Using a variety of cell types in culture, we have investigated the relevance of intermolecular crosslinking involving intermediate filament proteins (IF-proteins) to the changes in distribution of intermediate filaments induced by the neurotoxicant, 2,5-hexanedione (2,5HD). Aggregation of vimentin-filaments (vimentin-IF), glial fibrillary acidic protein (GFAP)-IF and neurofilaments was preceded by appearance on immunoblots of a high molecular weight complex (IF-complex) labeled by antibodies against the IF-protein of the cell typepV-170 from human skin flbroblasts and pV-130 from 3T3 mouse fibroblasts, which were labeled by anti-vimentin and, from cultures of dissociated mouse spinal cord and dorsal root ganglia, pNFH-300 labeled by antibody against the 200 kDa neurofilament protein (NF-200 or NF-H) and a doublet labeled by antiserum to GFAP (pGFAP-145). pV-170 was detected in human skin fibroblasts within one hour of exposure to 2,5HD and the amount of both pV-170 and pNFH-300 was related to the concentration of 2.5HD and the duration of exposure.

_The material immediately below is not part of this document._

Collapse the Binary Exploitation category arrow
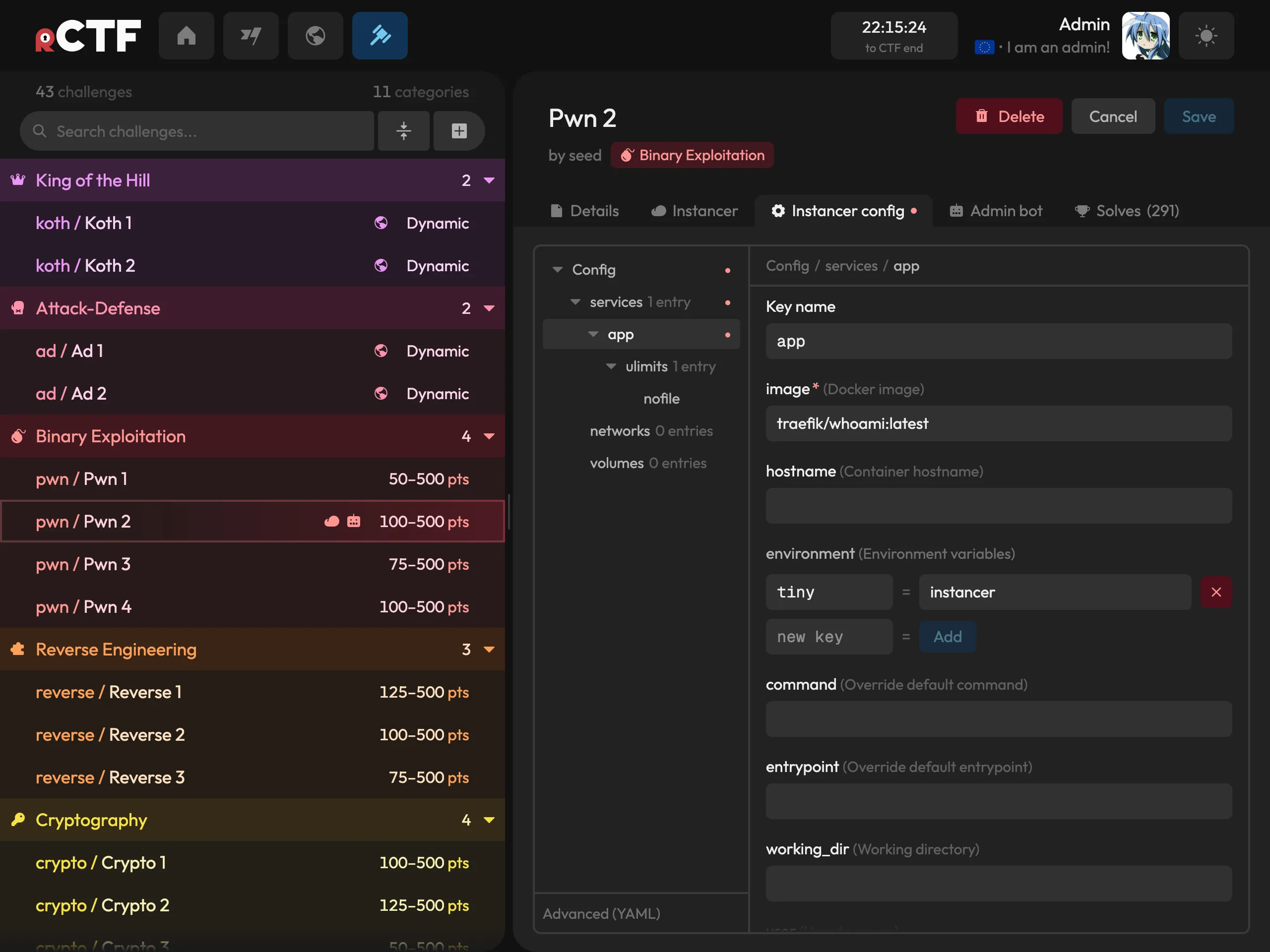The width and height of the screenshot is (1270, 952). pyautogui.click(x=489, y=436)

Intermediate filament-complexes were not detected in PtK.1 epithelial cells by labeling of transblots with anti-cytokeratin, nor are keratin-IF aggregated by 2.5HD. Intermediate filament-complexes were not detected in fibroblasts with IF-aggregates secondary to disruption of microtubules by colchicine or in fibroblasts from patients with giant axonal neuropathy.